:: SOURCE MATERIAL

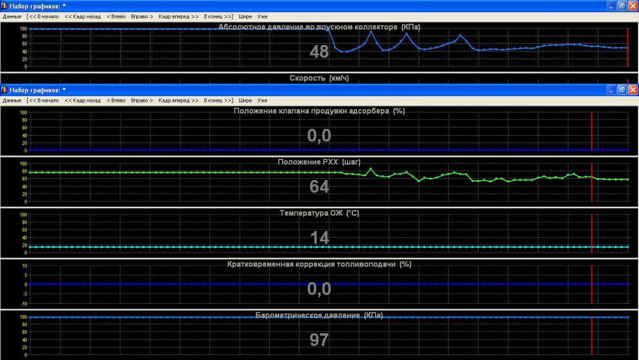
Task: Step back with Кадр назад in lower window
Action: [82, 100]
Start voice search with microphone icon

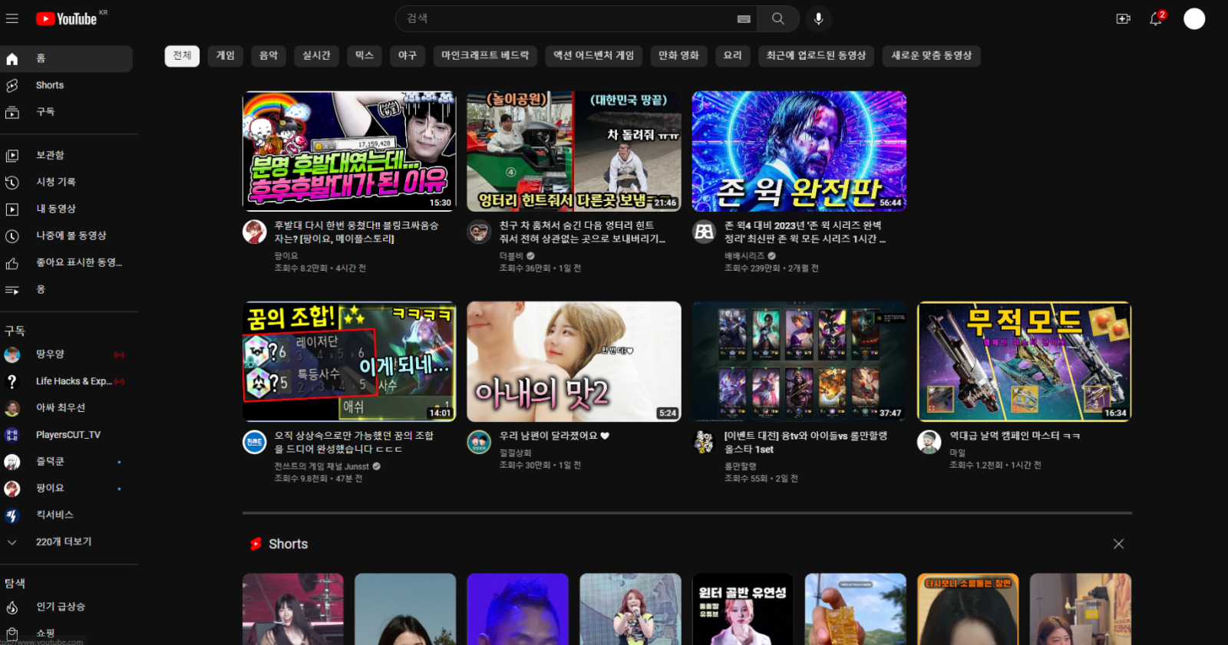point(818,18)
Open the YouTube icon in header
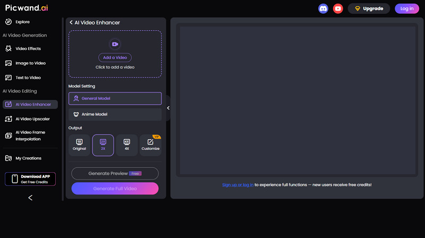Screen dimensions: 425x238 338,9
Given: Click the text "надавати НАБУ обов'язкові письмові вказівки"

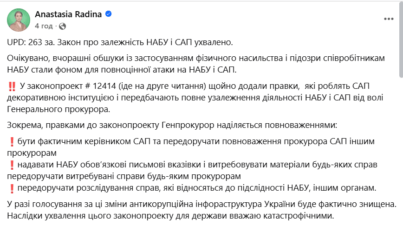Looking at the screenshot, I should pyautogui.click(x=109, y=165).
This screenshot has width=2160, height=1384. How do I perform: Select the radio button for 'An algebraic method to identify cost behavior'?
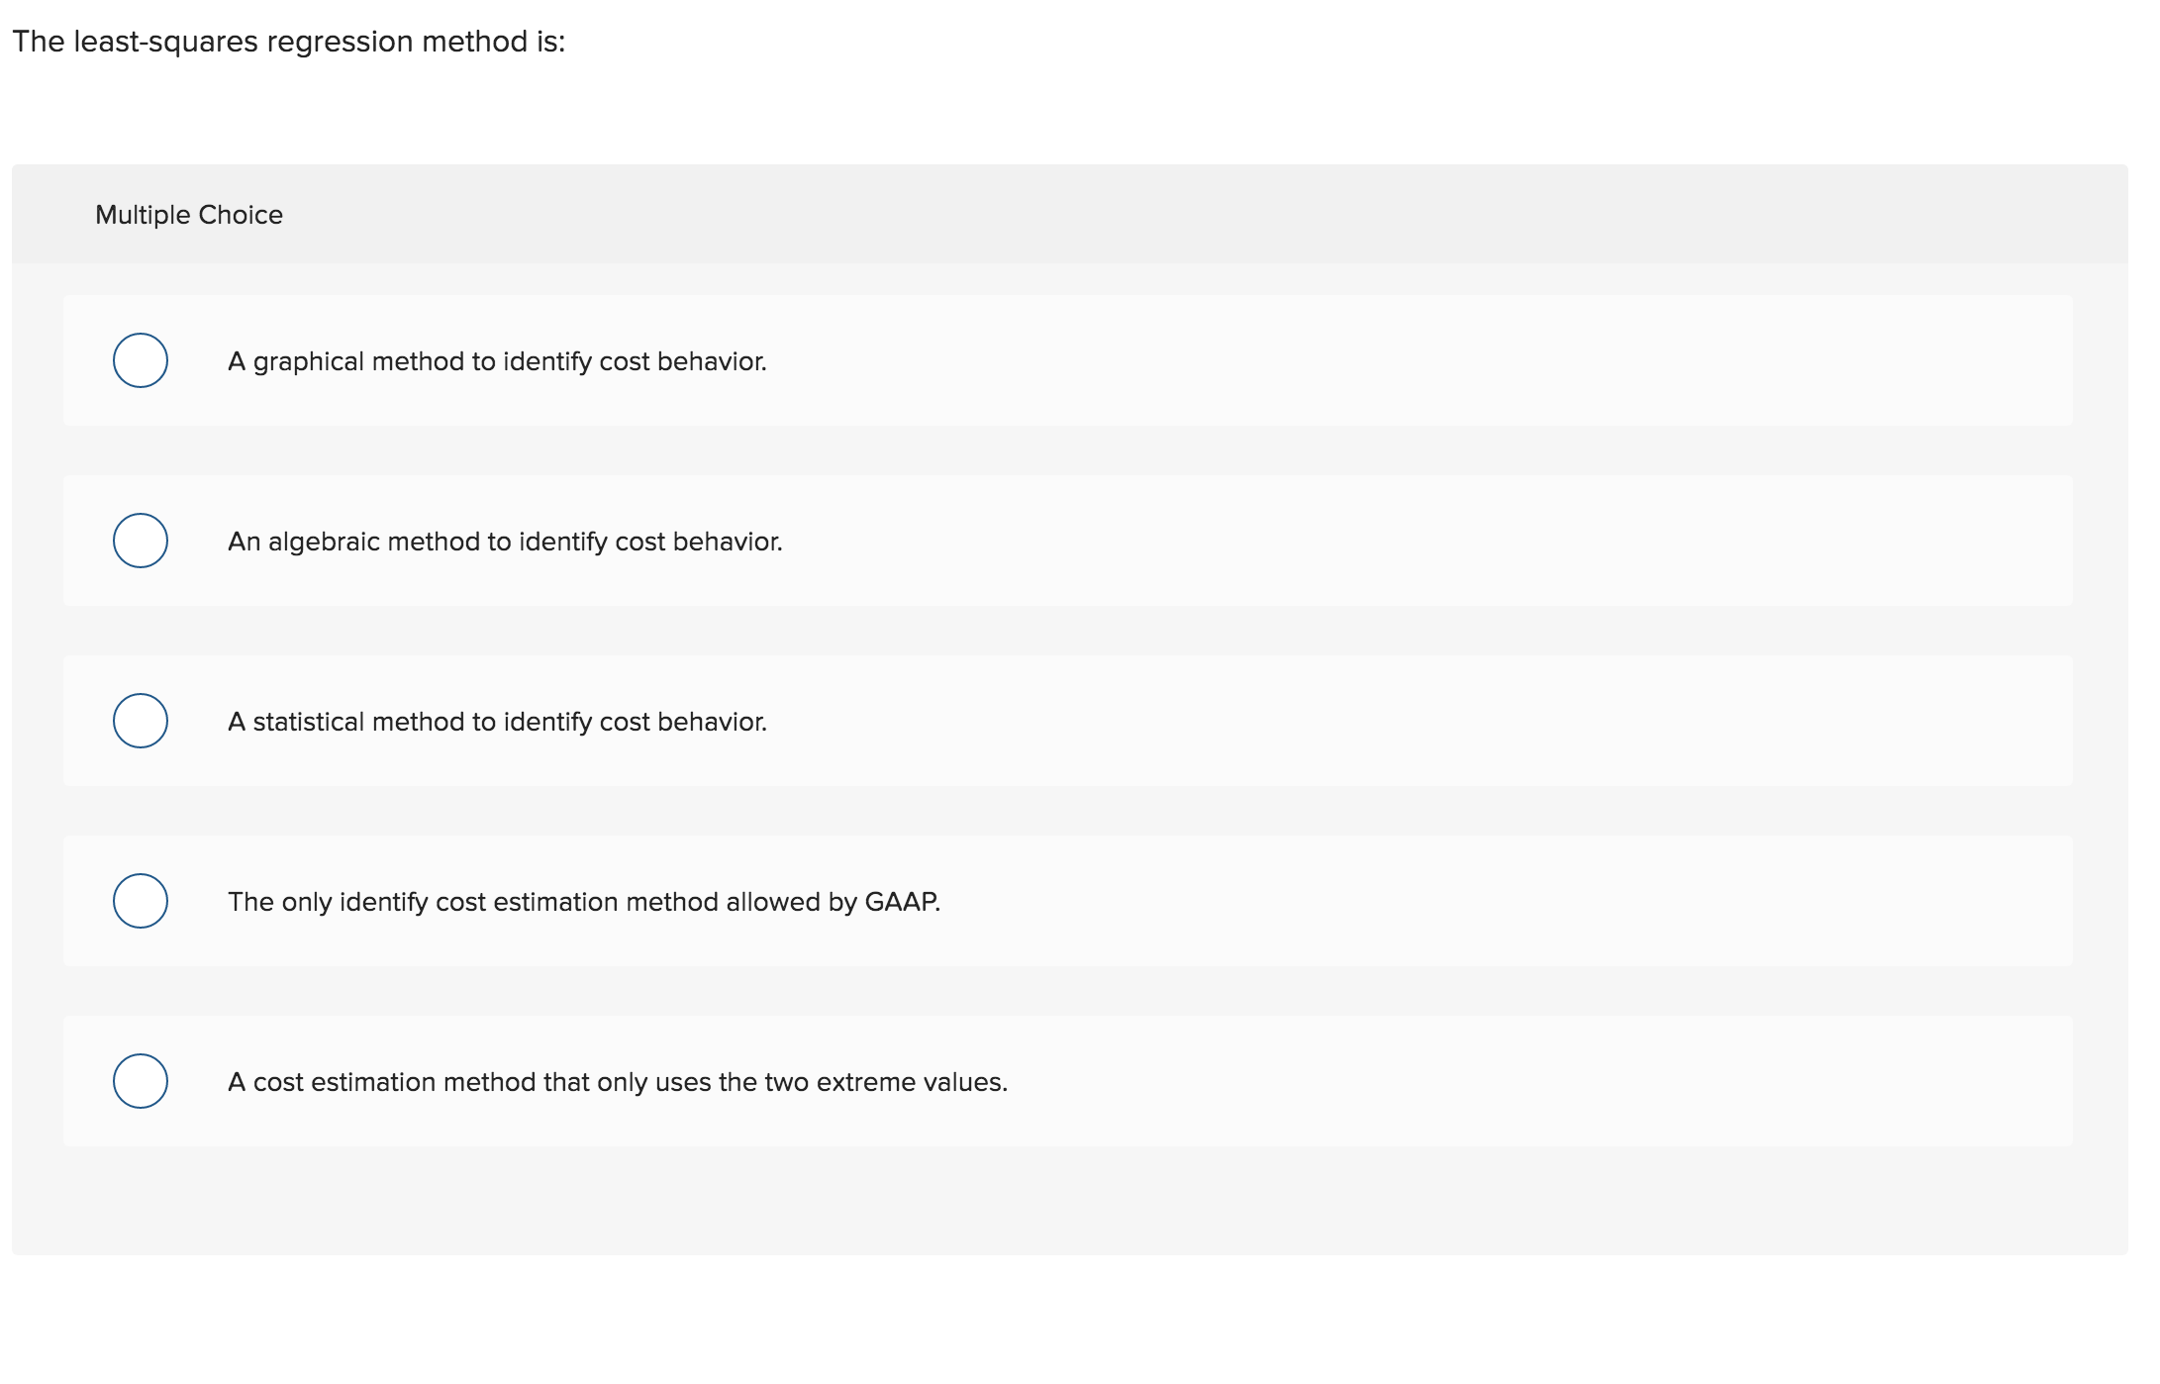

::::

> [WHAT THE TASK ASKS]
When you reach the line that contains "Start voice search with microphone icon" in the records above, copy it and every line after it exactly through the last one, leaving out the pictures.

> [RESULT OF THE EXERCISE]
Start voice search with microphone icon

point(818,18)
Open the YouTube icon in header
Screen dimensions: 425x238 338,9
Given: Click the text "надавати НАБУ обов'язкові письмові вказівки"

Looking at the screenshot, I should pyautogui.click(x=109, y=165).
This screenshot has width=2160, height=1384. How do I perform: Select the radio button for 'An algebraic method to identify cost behavior'?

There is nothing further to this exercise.